Oxidation is one of the major problems in winemaking including wine cellaring.

Oxidation must be prevented from harvesting, through all the steps to post-fermentation and bottling.  Instead of discussing about pH and free sulphur dioxide, the focus here is how oxidation affects wine when the closure is removed from the bottle.

At bottling wineries may use an oxygen electrode to measure the level of oxygen in the headspace (ullage).  The level of oxygen should be maintained at less than 1 per cent.  If the level of oxygen is not carefully controlled, excessive oxygen dissolves in the wine.  Once a wine is oxidised, there will be loss of aroma and flavour in wine.

How wine oxidises is a complicated subject.  There are many factors such as the concentration and types of phenols and polyphenol oxidases.   The pH and various anthocyanin, polymerisation with tannins in wine affect susceptibility to oxidation. 

Temperature influences the amount of oxygen which can be dissolved.
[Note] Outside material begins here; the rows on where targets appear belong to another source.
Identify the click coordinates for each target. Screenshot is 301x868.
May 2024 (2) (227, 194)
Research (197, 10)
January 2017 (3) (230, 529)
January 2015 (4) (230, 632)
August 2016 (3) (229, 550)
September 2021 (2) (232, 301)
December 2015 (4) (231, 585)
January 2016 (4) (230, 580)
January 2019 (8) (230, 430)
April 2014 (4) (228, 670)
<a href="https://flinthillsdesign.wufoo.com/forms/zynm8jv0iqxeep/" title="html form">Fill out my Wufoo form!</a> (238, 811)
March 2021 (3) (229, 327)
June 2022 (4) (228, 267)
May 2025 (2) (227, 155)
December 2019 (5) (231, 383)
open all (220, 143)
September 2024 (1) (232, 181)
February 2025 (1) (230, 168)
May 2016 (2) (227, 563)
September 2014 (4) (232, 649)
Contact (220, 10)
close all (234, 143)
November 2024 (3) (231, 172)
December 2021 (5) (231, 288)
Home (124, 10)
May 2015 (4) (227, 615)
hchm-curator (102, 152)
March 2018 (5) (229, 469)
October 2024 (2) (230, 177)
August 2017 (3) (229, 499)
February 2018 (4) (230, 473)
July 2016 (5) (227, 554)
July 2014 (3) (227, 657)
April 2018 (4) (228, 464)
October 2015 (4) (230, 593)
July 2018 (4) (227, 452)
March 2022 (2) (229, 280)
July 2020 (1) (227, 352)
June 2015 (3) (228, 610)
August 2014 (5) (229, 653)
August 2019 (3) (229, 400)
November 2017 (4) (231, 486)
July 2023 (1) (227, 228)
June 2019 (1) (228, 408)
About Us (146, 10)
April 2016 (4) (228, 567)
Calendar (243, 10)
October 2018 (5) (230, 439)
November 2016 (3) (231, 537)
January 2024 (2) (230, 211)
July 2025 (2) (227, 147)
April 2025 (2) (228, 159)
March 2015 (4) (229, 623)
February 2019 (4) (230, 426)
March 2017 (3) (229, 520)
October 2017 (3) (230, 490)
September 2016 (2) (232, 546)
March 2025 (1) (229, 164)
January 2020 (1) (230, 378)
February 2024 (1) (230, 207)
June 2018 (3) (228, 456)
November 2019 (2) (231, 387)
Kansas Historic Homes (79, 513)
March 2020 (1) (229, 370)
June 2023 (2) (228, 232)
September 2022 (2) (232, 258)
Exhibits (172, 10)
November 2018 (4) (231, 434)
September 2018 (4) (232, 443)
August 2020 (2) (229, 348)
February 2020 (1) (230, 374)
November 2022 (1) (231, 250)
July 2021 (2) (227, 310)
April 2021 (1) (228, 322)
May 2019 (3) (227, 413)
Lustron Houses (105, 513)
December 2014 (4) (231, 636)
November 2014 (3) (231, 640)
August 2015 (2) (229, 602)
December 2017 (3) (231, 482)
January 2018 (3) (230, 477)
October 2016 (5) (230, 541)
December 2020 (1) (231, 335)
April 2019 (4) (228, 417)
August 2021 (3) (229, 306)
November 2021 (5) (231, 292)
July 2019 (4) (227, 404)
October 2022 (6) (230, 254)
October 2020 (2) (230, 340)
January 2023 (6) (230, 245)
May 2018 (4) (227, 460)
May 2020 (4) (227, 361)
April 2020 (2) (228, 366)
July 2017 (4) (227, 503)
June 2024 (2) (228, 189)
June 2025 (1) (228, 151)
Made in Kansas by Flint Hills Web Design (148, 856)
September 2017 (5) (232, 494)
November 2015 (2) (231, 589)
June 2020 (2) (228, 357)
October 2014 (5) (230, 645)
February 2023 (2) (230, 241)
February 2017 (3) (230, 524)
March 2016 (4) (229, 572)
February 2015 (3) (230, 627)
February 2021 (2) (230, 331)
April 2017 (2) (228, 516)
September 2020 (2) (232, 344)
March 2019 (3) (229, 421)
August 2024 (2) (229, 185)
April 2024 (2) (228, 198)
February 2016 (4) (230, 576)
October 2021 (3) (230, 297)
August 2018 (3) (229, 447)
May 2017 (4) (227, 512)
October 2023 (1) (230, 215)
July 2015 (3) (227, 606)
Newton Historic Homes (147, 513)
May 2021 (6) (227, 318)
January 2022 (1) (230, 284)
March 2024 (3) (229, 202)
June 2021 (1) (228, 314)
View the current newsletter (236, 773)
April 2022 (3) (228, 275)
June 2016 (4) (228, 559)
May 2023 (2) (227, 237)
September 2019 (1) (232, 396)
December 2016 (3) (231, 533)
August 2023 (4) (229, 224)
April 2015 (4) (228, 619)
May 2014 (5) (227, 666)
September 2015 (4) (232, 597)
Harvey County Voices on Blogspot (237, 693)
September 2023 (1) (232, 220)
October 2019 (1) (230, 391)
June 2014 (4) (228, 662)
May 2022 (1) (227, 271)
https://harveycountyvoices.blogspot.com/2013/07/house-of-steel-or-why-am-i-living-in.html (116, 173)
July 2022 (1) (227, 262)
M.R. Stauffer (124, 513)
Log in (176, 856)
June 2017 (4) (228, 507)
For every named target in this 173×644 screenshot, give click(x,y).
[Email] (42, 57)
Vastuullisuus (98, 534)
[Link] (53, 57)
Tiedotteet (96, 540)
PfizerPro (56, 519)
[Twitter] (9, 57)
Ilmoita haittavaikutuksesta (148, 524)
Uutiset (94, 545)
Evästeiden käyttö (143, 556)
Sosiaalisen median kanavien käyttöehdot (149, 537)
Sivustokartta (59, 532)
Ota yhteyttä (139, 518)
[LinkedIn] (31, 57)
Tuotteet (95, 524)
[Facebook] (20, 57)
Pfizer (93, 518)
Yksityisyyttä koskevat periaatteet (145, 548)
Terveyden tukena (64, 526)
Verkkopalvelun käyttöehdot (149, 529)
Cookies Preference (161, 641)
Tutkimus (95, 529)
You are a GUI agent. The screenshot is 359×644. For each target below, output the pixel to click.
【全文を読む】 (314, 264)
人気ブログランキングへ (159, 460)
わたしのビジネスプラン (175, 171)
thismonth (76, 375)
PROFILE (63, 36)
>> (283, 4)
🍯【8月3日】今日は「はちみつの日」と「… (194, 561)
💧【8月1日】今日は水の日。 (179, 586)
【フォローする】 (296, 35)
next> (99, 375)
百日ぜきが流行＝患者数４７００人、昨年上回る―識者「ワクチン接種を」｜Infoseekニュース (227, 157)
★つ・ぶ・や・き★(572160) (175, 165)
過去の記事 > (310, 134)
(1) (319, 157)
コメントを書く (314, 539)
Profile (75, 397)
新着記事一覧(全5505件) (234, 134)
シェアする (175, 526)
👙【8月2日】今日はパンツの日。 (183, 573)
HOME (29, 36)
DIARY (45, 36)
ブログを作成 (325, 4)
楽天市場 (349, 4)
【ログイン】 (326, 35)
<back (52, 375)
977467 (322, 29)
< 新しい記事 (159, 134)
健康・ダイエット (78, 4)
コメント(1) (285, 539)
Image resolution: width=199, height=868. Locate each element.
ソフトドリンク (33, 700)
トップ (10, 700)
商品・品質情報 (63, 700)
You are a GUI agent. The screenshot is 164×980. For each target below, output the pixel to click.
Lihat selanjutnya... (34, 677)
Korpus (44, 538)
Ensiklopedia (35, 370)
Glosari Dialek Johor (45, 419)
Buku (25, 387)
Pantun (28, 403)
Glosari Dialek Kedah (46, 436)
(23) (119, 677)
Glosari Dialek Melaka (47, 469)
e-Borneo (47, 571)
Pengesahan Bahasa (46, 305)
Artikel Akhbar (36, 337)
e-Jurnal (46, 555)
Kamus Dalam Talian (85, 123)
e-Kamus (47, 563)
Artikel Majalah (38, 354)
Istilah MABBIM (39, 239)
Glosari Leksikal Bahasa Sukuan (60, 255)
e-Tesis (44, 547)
The amount of dissolved oxygen or called aeration is greater when the temperature is low.  Oxidisation kicks in rapidly at a higher temperature.  Therefore, one of the reasons to have a cool temperature controlled storage environment is to provide a stable condition for cellaring. 

To successfully preserve wine, the correct device to use is to minimise the level of dissolved oxygen.